# [ASSIGNMENT]
Within the records below, reproduce without change the lines from the line that has "desired grid width" through the line that has "Check the checkbox for 360AI浏览器", and only those.

----------

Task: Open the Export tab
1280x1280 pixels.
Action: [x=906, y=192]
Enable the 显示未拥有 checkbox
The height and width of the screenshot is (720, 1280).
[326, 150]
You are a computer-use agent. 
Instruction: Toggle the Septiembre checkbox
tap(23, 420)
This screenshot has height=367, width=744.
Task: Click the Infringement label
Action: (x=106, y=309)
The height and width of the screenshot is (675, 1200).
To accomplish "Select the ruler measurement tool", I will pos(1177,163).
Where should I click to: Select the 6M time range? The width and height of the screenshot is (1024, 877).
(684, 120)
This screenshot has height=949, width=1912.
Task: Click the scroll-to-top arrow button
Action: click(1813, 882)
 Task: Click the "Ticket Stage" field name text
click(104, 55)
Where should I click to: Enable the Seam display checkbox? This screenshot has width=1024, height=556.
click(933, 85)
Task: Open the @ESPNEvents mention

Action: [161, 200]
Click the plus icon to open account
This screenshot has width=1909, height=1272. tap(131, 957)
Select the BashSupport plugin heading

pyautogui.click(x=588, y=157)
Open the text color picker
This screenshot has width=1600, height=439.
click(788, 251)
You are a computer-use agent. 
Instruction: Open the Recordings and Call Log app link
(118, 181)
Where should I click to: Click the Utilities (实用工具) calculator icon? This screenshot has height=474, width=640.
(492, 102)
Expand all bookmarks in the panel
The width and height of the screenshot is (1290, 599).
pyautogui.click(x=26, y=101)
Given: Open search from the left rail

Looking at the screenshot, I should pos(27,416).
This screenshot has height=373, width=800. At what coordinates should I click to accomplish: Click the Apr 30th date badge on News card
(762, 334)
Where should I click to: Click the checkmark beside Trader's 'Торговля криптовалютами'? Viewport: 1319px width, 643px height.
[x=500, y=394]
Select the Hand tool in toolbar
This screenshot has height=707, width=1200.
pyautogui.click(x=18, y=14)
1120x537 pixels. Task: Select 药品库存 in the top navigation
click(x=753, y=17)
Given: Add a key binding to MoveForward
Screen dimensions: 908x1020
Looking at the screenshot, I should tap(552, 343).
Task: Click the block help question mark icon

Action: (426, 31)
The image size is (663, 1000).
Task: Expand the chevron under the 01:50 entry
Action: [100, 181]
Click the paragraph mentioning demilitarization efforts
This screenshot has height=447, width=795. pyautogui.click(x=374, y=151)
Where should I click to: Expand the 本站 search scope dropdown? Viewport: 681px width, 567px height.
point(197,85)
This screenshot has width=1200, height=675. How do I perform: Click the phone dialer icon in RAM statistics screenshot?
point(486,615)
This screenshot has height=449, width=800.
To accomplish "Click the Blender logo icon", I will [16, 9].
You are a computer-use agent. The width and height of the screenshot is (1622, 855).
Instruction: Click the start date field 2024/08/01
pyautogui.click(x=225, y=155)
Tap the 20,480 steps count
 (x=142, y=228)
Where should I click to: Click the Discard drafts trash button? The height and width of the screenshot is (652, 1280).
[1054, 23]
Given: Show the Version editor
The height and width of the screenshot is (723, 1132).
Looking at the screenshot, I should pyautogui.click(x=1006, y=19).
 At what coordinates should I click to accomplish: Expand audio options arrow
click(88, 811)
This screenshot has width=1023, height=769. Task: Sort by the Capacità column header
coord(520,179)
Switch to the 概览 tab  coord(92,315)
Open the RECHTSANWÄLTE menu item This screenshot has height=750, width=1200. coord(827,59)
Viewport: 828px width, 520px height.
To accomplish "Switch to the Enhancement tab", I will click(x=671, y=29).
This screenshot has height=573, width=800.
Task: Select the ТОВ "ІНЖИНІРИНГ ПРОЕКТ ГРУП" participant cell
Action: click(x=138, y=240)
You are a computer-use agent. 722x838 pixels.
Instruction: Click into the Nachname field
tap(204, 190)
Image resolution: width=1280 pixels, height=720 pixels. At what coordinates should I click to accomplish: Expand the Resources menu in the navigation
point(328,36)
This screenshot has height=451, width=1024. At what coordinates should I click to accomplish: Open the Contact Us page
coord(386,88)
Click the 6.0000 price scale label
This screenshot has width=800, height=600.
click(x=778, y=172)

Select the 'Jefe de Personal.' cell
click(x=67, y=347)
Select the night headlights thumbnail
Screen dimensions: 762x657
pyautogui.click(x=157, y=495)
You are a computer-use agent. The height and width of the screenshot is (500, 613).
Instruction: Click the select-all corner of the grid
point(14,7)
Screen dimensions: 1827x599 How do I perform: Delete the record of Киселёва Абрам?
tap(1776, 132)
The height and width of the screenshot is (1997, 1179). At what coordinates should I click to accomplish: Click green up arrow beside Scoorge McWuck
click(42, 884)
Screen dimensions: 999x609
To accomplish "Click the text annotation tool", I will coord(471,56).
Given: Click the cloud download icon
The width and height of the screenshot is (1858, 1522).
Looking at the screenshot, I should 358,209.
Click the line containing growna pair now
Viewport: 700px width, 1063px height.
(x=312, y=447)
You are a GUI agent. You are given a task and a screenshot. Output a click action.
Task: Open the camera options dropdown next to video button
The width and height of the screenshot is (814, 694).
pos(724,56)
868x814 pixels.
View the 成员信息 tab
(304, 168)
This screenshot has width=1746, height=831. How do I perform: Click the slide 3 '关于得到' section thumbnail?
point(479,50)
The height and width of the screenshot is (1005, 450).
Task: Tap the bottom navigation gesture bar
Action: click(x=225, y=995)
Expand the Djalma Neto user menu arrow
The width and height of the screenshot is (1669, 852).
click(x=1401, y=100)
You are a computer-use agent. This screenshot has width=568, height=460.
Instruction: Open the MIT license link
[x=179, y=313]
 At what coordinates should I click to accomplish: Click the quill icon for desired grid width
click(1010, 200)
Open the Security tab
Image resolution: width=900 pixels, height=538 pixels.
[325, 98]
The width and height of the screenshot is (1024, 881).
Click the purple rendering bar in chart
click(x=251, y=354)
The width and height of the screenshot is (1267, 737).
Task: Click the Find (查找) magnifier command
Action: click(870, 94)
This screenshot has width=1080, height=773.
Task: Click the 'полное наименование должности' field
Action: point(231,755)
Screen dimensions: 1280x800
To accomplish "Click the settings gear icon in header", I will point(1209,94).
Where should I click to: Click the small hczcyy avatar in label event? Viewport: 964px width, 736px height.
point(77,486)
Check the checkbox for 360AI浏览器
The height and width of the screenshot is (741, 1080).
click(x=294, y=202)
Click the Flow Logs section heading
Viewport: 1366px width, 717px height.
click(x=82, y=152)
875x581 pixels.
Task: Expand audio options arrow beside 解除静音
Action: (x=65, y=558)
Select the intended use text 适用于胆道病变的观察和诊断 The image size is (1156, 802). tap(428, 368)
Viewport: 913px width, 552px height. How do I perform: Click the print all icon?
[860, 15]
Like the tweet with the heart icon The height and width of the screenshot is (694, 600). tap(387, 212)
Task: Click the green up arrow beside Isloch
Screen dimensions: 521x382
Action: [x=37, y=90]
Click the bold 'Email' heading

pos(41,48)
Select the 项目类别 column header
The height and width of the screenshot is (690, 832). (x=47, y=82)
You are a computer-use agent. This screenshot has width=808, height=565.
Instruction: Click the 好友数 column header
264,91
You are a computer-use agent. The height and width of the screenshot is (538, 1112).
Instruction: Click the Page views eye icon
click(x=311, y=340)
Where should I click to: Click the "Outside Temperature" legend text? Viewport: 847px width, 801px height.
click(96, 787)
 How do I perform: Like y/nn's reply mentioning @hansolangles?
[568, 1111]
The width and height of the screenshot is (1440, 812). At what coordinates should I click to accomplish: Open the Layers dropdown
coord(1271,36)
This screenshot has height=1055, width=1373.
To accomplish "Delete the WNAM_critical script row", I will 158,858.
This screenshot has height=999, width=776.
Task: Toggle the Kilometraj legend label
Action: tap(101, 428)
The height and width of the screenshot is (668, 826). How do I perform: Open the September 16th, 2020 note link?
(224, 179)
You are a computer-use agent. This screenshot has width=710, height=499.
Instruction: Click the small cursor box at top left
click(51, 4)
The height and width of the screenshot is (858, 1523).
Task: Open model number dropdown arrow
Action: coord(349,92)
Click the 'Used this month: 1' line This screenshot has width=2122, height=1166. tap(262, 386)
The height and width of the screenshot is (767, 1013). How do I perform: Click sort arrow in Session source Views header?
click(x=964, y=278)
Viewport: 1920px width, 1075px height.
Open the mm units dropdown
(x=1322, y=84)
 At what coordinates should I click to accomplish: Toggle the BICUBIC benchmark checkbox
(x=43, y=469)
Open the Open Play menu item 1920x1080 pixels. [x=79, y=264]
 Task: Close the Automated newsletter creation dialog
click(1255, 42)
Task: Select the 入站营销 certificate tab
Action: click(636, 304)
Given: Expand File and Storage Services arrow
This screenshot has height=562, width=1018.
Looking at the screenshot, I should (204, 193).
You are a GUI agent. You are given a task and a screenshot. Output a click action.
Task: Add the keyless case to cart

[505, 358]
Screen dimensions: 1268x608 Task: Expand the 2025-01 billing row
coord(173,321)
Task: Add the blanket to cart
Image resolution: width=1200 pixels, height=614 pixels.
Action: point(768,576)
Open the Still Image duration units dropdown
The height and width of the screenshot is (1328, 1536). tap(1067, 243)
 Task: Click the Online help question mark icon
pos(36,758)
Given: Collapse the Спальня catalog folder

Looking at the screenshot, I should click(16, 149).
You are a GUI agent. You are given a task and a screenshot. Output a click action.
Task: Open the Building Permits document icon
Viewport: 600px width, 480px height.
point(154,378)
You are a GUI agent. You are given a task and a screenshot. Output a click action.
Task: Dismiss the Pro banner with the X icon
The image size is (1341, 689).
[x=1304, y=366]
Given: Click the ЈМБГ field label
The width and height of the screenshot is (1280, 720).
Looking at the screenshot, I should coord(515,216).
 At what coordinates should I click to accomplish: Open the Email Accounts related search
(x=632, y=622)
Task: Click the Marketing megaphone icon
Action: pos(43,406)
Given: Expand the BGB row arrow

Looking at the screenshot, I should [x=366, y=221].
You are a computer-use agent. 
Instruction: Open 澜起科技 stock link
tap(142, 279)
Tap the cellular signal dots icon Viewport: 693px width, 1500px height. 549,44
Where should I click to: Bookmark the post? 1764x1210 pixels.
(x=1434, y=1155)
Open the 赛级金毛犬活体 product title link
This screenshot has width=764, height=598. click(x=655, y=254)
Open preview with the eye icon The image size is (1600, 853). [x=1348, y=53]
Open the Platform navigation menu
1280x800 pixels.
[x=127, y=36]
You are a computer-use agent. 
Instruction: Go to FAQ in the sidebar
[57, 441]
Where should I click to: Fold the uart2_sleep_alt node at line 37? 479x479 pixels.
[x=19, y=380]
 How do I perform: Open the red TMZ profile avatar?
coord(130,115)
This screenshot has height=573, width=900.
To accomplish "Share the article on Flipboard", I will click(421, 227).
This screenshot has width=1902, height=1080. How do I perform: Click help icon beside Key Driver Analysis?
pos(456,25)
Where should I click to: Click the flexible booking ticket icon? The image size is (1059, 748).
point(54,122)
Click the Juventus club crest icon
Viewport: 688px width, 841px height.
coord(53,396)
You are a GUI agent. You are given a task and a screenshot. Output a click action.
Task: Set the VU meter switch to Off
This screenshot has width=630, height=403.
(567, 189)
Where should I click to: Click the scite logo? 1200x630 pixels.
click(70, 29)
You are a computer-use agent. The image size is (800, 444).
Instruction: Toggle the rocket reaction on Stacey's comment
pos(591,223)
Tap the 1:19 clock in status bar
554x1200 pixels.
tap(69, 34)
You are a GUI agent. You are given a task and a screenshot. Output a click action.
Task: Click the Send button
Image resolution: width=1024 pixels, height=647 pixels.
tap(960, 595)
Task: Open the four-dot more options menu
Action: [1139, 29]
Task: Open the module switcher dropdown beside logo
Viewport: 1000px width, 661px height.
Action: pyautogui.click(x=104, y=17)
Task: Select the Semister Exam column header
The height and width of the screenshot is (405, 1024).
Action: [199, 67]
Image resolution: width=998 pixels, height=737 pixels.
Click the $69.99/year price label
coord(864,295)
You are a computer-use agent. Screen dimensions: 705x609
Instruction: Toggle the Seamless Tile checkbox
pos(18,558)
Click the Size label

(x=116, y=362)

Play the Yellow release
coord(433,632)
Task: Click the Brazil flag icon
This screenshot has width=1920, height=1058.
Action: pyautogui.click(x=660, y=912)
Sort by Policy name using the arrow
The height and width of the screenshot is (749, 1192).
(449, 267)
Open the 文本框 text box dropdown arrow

----------

# [WRITTEN RESPONSE]
 At what coordinates should I click to accomplish: Click the quill icon for desired grid width
click(1010, 200)
Open the Security tab
Image resolution: width=900 pixels, height=538 pixels.
[325, 98]
The width and height of the screenshot is (1024, 881).
Click the purple rendering bar in chart
click(x=251, y=354)
The width and height of the screenshot is (1267, 737).
Task: Click the Find (查找) magnifier command
Action: click(870, 94)
This screenshot has width=1080, height=773.
Task: Click the 'полное наименование должности' field
Action: point(231,755)
Screen dimensions: 1280x800
To accomplish "Click the settings gear icon in header", I will point(1209,94).
Where should I click to: Click the small hczcyy avatar in label event? Viewport: 964px width, 736px height.
point(77,486)
Check the checkbox for 360AI浏览器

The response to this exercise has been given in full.